I am working on containerizing a bunch of applications that have the following structure at a high level:-
Read from a DB/File system
Extract the data or do some parsing (Business logic)
Write back the crunched data to datastore.
Let name these 3 steps as s1, s2, and s3.
What is the best way to have a balance between code reuse and making the solution overly complexity? In other terms what is the best design pattern/practice to implement this kind of solutions that are industry-accepted?
Few approached that I could pen own are as follows:-
Separate pods for each application with one container each, having s1, s2, and s3 as part of same code.
Benefits : Simple and compact code base. No interprocess/pod communication
Limitation : No Code reuse
Separate pods for each application, with each pod having 3 container doing separate functionality as s1, s2, and s3.
Benefits : Code reuse.
Limitation : Interprocess communication may increase processing latency.
Separate group of pods for s1, s2, and s3 says sg1, sg2, and sg3 respectively running independently. From an application perspective, we create a new pod that talks to the mentioned 3 pod groups to get work done.
Benefits : Code reuse.
Limitation : Interprocess communication may increase processing latency. Also, maintaining pod groups is an add-on overhead. Increase in complexity
Request to suggest any other alternative if suitable.

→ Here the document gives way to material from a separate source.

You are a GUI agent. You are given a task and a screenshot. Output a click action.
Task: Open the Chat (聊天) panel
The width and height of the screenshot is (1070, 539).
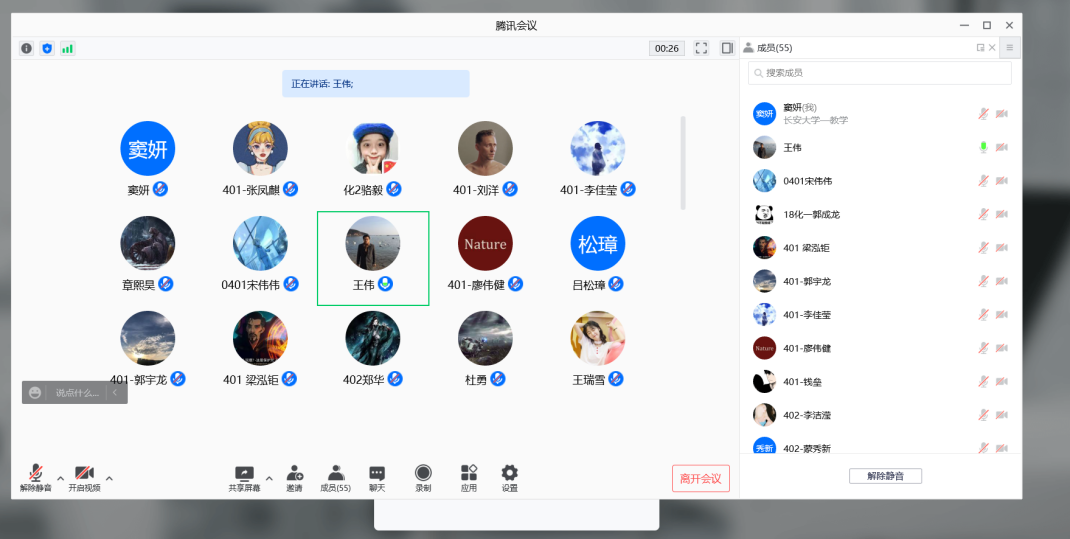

Code reuse (in particular, your s1 and s3 parts) is more related to your source layout than the runtime characteristics of the job. Your option #2 is likely a poor choice.
You should probably have one container image for each s2 (or each distinct s1+s2+s3 combination) that you have, with the three steps all bundled together.
Then, you can submit Jobs or create a CronJob to run the Pod when you need to, instead of leaving idle Pods running in your cluster.
Benefits : Code reuse, No interprocess/pod communication (except to storage) Limitation : Increased container image storage size, as you are storing multiple copies of the compiled s1 and s3 code
If I understand correctly, you are suggesting #1 as the proposed solution. In that scenario how will we be able to reuse the code for s1 and s3, we will need to copy paste teh code for s1 and s3 in all application image.
Please let me know if my interpretation is correct.
Sorry, maybe I’m missing something, but I don’t see why if the language is interpreted then code won’t be reused?
I tend to agree with your previous answer, that it depends on code layout. And in compiled or interpreted languages you can share code (modules, libraries/packages, etc). This doesn’t even need to be on different repositories (although they can), you can create different executables (for example in Python) which execute s1, s2 or s3 in the repo root and modules within the repo to share the code you want.
That is only one option, as I said there are several others.
The container needs to have everything needed to run your application. If you can get away with having all different variations of your s2 segment (business logic) in one codebase and switch between them with CLI flags or ConfigMaps - do it!
This would mean you only need a single container image, and single container Pods, to run all of your Jobs.
Hmm, not sure I follow. Of course you can have it all in a single container, you can do that.
But why an interpreted language means code can’t be re-used and needs to be copy pasted? You can use packages (like gems in Ruby, etc.), you can even import code from different paths (the mono repo approach is an extreme of this), etc.